Real estate also accounted for the largest contribution to the GDP in the first quarter of this year. Recent estimates put the value of South Africa’s property sector at R5.8 trillion, with formal housing registered at the Deeds Office making up the lion’s share with a contribution of R3.9 trillion.

“The housing market has enjoyed a remarkable and unexpected rally in recent months, notwithstanding the many financial challenges wrought by the pandemic. The decision to drop interest rates – to the lowest they have been in 55 years – has resulted in a surge in buyer activity,” says Coetzee.

Initially, this was concentrated at the lower end of the market, as first-home buyers made the most of the favourable lending environment. “But now we are seeing a steady increase in bond applications across most price bands, as the realisation that the repo rate is likely to remain below 4% for a while yet makes property an attractive investment.”

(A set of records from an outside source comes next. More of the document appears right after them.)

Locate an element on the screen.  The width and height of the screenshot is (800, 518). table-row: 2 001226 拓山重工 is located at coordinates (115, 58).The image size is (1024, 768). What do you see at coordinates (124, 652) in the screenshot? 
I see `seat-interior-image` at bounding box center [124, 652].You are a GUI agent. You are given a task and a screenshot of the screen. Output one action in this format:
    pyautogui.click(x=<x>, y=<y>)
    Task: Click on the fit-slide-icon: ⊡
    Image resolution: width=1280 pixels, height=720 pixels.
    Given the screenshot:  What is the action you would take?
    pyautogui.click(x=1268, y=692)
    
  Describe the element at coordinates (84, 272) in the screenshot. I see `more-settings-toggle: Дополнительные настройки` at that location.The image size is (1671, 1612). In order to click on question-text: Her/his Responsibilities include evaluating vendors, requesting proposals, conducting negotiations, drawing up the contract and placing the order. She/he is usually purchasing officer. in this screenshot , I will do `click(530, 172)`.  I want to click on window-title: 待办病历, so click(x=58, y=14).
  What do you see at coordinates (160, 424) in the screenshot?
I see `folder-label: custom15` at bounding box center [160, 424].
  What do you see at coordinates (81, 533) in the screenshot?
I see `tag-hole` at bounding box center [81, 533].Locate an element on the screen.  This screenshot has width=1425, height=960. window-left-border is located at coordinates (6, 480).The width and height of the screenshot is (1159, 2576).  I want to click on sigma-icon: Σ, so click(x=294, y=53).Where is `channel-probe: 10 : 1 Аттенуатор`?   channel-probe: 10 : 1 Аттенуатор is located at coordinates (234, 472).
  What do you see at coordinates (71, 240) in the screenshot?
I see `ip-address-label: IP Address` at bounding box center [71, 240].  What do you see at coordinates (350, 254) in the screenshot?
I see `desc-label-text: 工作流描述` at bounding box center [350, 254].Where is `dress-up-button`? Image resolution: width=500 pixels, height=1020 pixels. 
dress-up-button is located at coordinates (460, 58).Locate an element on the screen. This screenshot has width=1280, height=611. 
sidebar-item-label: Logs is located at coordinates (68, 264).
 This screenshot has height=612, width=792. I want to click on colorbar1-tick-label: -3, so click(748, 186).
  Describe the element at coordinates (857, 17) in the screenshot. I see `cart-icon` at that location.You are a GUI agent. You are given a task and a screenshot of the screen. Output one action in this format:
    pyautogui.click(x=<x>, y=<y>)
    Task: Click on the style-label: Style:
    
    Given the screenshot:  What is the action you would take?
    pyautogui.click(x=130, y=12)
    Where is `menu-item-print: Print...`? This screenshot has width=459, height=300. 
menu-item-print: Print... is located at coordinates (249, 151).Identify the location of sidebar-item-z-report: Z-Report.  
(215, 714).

This growth in the housing market is also a win for the South African Revenue Services, adds Coetzee.

“Property taxes contribute significantly to the country’s revenue, and its economic sustainability. These taxes include the transfer duty payable on properties of more than R1 million, as well as donations tax for the disposal of a property.” The pandemic, and need for a vaccine rollout, has placed greater demands on government revenue. The real estate sector’s contribution to the revenue pool is therefore critical, says Coetzee.

With unemployment hitting a record high of 32.6% in June, an increased demand for housing will go a long way towards creating jobs, adds Coetzee. In a 2014 report on housing solutions, UCT’s Professor Francois Viruly showed that, for every house built, at least three direct jobs and two indirect jobs are created.

“Many more jobs are created indirectly during the house buying process. It starts with the bond originators and attorneys who facilitate the process, and extends to the moving companies, as well as the decorators and landscapers who put the finishing touches to a home,” says Coetzee.

“All of these aspects provide opportunities for businesses to generate an income. In a country where 7.2 million people don’t have work, the role of the real estate sector as a creator of employment is significant,” he adds.

The latest Absa Homeowner Sentiment Index (June) measuring the first quarter of 2021, shows a fourth consecutive period of positive sentiment towards buying property.

Furthermore, sentiment in favour of buying a property grew faster than that towards selling a property, for the second consecutive quarter.

“When confidence is high, more people buy property and this in turn has a positive knock-on effect on job creation and income growth,” says Coetzee.

“Buying a home is not only an investment in your future, but that of South Africa’s as well.”